つまり自律神経が乱れている人は「セロトニン」を増やすことで症状も軽減されるということです。

 

 

 

「セロトニン」を増やす方法

「セロトニン」を増やすには下記の2つが効果的だと言われています。

 

1. 太陽の光

網膜から入る太陽の光が、朝起きて活動を始めたセロトニン神経の活動を活性化させてくれます。

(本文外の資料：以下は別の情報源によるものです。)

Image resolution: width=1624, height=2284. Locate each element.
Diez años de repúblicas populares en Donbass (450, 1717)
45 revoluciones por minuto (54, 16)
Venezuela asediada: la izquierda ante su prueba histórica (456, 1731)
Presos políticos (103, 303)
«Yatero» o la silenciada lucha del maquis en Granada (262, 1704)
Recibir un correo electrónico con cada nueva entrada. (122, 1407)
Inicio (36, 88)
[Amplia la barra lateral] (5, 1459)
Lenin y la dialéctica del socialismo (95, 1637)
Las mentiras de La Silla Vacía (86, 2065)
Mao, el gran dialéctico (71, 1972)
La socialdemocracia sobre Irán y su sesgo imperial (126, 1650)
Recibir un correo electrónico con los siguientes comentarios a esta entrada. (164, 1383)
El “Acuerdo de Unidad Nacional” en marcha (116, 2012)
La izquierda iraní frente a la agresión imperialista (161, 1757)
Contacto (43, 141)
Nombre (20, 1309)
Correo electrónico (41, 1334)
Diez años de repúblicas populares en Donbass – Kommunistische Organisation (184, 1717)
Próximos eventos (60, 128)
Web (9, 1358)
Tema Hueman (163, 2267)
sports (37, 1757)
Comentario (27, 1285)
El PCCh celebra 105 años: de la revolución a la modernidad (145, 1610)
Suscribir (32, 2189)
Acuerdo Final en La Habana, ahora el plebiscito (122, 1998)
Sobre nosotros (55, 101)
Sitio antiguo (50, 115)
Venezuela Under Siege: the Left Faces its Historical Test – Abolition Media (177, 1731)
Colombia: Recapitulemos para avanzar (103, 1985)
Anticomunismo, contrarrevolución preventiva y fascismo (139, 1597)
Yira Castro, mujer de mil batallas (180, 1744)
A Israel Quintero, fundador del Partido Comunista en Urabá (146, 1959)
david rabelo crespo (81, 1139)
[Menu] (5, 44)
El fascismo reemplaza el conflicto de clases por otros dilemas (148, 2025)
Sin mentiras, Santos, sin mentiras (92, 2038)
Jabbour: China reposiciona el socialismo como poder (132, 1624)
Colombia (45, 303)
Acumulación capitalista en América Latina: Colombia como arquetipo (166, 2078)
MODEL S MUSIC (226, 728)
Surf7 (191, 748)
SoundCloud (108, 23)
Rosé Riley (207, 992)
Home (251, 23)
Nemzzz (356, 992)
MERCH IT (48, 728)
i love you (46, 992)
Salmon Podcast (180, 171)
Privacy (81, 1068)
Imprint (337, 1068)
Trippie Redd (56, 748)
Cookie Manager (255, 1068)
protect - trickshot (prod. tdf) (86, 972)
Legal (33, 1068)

(基本30分以内、夏は多少短く、冬は多少長くても可)

 

2.  リズム運動

ウォーキング、呼吸、咀嚼をしっかり行うとセロトニン神経の活性化します。

 

 

坐禅=リズム運動?

上記の2つの方法が「坐禅」とどのように関係があるのか?

 

実は坐禅で行う腹式呼吸が2つ目の「リズム運動」に該当するのです。

坐禅中の呼吸は下腹部、主に「丹田(たんでん)」と呼ばれる、おへそから5㎝ほど

下がった場所を使い呼吸をしますが、

肺だけの軽い呼吸ではなく腹筋を動かす腹式呼吸がウォーキングなどと同じ

「リズム運動」にあたるといわれています。

 

 

「継続」が重要

実はリズム運動がセロトニン神経に及ぼす効果はたったの2時間程度です。

しかし毎日、継続してセロトニン神経を活性化させることにより、セロトニン神経の構造が変化し活動レベルが上がるとされています。

それには概ね100日ほどかかるとされており、継続的な坐禅が必要です。

 

 

 

続けよう、朝のおうち坐禅(座禅)

ここでsuwarinoが提案するのは毎日の「朝坐禅(朝座禅)」です。

セロトニンを増やすことの1つ目「太陽の光を浴びる」ということで

朝、太陽に向かって坐禅すればより効果的にセロトニンを増やすことができます。

さらに時間を作りやすい朝に坐ることで生活のルーティーン(習慣)になり、

毎日、継続しやすいと思います。

ウォーキングは準備が大変で雨の日などは億劫になり、さらに足が悪い方など出来ない方もおられます。

坐禅は雨の日でも気軽におうちで出来ます。

もっとも簡単で続けやすい「リズム運動」ではないでしょうか?

≪ おうち坐禅(座禅)のやり方 ≫

 

 

さいごに

自律神経の安定させるために坐禅で「セロトニン」を増やそうというような内容でした。

抗うつ剤や精神安定剤などでもこのセロトニンをコントロールする薬がありますが

薬に頼らず、健康に毎日の「坐禅」で自律神経の安定を目指しましょう!

 

 

 

 

※ 本文章は有田秀穂 博士が運営するセロトニンDojo

 また同博士が一部監修された出版本禅―心と体が綺麗になる坐り方

 その他、現代精神医学事典』(弘文堂) 『e-ヘルスネット』(厚生労働省)

 を参考・引用させていただいております。